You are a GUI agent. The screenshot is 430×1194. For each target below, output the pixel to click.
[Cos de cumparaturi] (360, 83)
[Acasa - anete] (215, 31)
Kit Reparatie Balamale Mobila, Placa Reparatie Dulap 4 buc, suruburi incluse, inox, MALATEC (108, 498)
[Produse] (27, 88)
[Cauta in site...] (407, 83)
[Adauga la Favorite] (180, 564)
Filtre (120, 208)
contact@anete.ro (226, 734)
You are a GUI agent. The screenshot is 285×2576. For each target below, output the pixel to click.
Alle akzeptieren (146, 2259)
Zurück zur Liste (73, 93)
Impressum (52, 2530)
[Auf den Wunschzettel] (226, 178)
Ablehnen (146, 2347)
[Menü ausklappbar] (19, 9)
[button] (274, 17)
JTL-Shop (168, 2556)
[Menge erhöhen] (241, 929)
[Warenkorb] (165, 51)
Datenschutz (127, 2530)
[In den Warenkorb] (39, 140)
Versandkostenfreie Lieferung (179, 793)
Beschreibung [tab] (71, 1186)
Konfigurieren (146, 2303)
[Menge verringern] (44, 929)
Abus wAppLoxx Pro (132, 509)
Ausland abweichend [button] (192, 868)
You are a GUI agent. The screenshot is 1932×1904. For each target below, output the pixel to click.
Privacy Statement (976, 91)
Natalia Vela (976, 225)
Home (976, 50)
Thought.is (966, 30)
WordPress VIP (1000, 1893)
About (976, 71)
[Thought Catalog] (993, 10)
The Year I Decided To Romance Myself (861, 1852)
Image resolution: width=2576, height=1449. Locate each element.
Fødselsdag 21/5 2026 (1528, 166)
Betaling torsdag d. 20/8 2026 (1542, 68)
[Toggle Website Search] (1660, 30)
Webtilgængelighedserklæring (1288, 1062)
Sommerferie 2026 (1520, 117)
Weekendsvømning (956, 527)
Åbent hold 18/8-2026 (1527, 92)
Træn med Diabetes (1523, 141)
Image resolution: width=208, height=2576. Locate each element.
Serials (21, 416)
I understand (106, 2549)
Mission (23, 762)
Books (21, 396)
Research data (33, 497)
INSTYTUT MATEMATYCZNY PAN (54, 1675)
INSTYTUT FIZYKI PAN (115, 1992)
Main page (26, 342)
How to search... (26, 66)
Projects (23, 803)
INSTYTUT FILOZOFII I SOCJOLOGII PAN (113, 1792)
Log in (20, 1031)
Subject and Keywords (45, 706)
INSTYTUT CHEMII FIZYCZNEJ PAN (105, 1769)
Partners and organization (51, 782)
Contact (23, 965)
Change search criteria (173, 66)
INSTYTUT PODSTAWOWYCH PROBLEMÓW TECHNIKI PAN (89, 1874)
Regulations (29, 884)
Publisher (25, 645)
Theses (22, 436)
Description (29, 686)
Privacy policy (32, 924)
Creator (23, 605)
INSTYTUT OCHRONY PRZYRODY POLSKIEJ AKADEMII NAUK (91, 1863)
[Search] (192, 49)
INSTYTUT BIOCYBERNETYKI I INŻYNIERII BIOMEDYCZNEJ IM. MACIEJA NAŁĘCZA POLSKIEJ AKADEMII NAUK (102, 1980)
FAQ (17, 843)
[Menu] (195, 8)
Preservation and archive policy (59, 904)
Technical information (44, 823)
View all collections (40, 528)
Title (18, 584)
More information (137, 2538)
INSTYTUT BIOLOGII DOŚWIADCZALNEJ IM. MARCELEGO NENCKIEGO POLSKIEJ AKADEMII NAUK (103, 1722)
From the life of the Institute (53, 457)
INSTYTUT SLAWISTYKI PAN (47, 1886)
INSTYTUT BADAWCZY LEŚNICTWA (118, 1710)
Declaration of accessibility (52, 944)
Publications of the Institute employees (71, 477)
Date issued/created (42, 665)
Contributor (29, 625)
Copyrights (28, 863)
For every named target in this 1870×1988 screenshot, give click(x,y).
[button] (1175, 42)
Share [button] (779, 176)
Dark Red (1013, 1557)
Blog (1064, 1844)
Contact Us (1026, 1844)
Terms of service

- - - -

Copy down the whole of the data above, matching it exactly.

You are a GUI agent. The screenshot is 430×1194. For each target below, output the pixel to click.
[Cos de cumparaturi] (360, 83)
[Acasa - anete] (215, 31)
Kit Reparatie Balamale Mobila, Placa Reparatie Dulap 4 buc, suruburi incluse, inox, MALATEC (108, 498)
[Produse] (27, 88)
[Cauta in site...] (407, 83)
[Adauga la Favorite] (180, 564)
Filtre (120, 208)
contact@anete.ro (226, 734)
You are a GUI agent. The screenshot is 285×2576. For each target below, output the pixel to click.
Alle akzeptieren (146, 2259)
Zurück zur Liste (73, 93)
Impressum (52, 2530)
[Auf den Wunschzettel] (226, 178)
Ablehnen (146, 2347)
[Menü ausklappbar] (19, 9)
[button] (274, 17)
JTL-Shop (168, 2556)
[Menge erhöhen] (241, 929)
[Warenkorb] (165, 51)
Datenschutz (127, 2530)
[In den Warenkorb] (39, 140)
Versandkostenfreie Lieferung (179, 793)
Beschreibung [tab] (71, 1186)
Konfigurieren (146, 2303)
[Menge verringern] (44, 929)
Abus wAppLoxx Pro (132, 509)
Ausland abweichend [button] (192, 868)
You are a GUI agent. The screenshot is 1932×1904. For each target below, output the pixel to click.
Privacy Statement (976, 91)
Natalia Vela (976, 225)
Home (976, 50)
Thought.is (966, 30)
WordPress VIP (1000, 1893)
About (976, 71)
[Thought Catalog] (993, 10)
The Year I Decided To Romance Myself (861, 1852)
Image resolution: width=2576, height=1449. Locate each element.
Fødselsdag 21/5 2026 (1528, 166)
Betaling torsdag d. 20/8 2026 (1542, 68)
[Toggle Website Search] (1660, 30)
Webtilgængelighedserklæring (1288, 1062)
Sommerferie 2026 (1520, 117)
Weekendsvømning (956, 527)
Åbent hold 18/8-2026 (1527, 92)
Træn med Diabetes (1523, 141)
Image resolution: width=208, height=2576. Locate each element.
Serials (21, 416)
I understand (106, 2549)
Mission (23, 762)
Books (21, 396)
Research data (33, 497)
INSTYTUT MATEMATYCZNY PAN (54, 1675)
INSTYTUT FIZYKI PAN (115, 1992)
Main page (26, 342)
How to search... (26, 66)
Projects (23, 803)
INSTYTUT FILOZOFII I SOCJOLOGII PAN (113, 1792)
Log in (20, 1031)
Subject and Keywords (45, 706)
INSTYTUT CHEMII FIZYCZNEJ PAN (105, 1769)
Partners and organization (51, 782)
Contact (23, 965)
Change search criteria (173, 66)
INSTYTUT PODSTAWOWYCH PROBLEMÓW TECHNIKI PAN (89, 1874)
Regulations (29, 884)
Publisher (25, 645)
Theses (22, 436)
Description (29, 686)
Privacy policy (32, 924)
Creator (23, 605)
INSTYTUT OCHRONY PRZYRODY POLSKIEJ AKADEMII NAUK (91, 1863)
[Search] (192, 49)
INSTYTUT BIOCYBERNETYKI I INŻYNIERII BIOMEDYCZNEJ IM. MACIEJA NAŁĘCZA POLSKIEJ AKADEMII NAUK (102, 1980)
FAQ (17, 843)
[Menu] (195, 8)
Preservation and archive policy (59, 904)
Technical information (44, 823)
View all collections (40, 528)
Title (18, 584)
More information (137, 2538)
INSTYTUT BIOLOGII DOŚWIADCZALNEJ IM. MARCELEGO NENCKIEGO POLSKIEJ AKADEMII NAUK (103, 1722)
From the life of the Institute (53, 457)
INSTYTUT SLAWISTYKI PAN (47, 1886)
INSTYTUT BADAWCZY LEŚNICTWA (118, 1710)
Declaration of accessibility (52, 944)
Publications of the Institute employees (71, 477)
Date issued/created (42, 665)
Contributor (29, 625)
Copyrights (28, 863)
For every named target in this 1870×1988 screenshot, give click(x,y).
[button] (1175, 42)
Share [button] (779, 176)
Dark Red (1013, 1557)
Blog (1064, 1844)
Contact Us (1026, 1844)
Terms of service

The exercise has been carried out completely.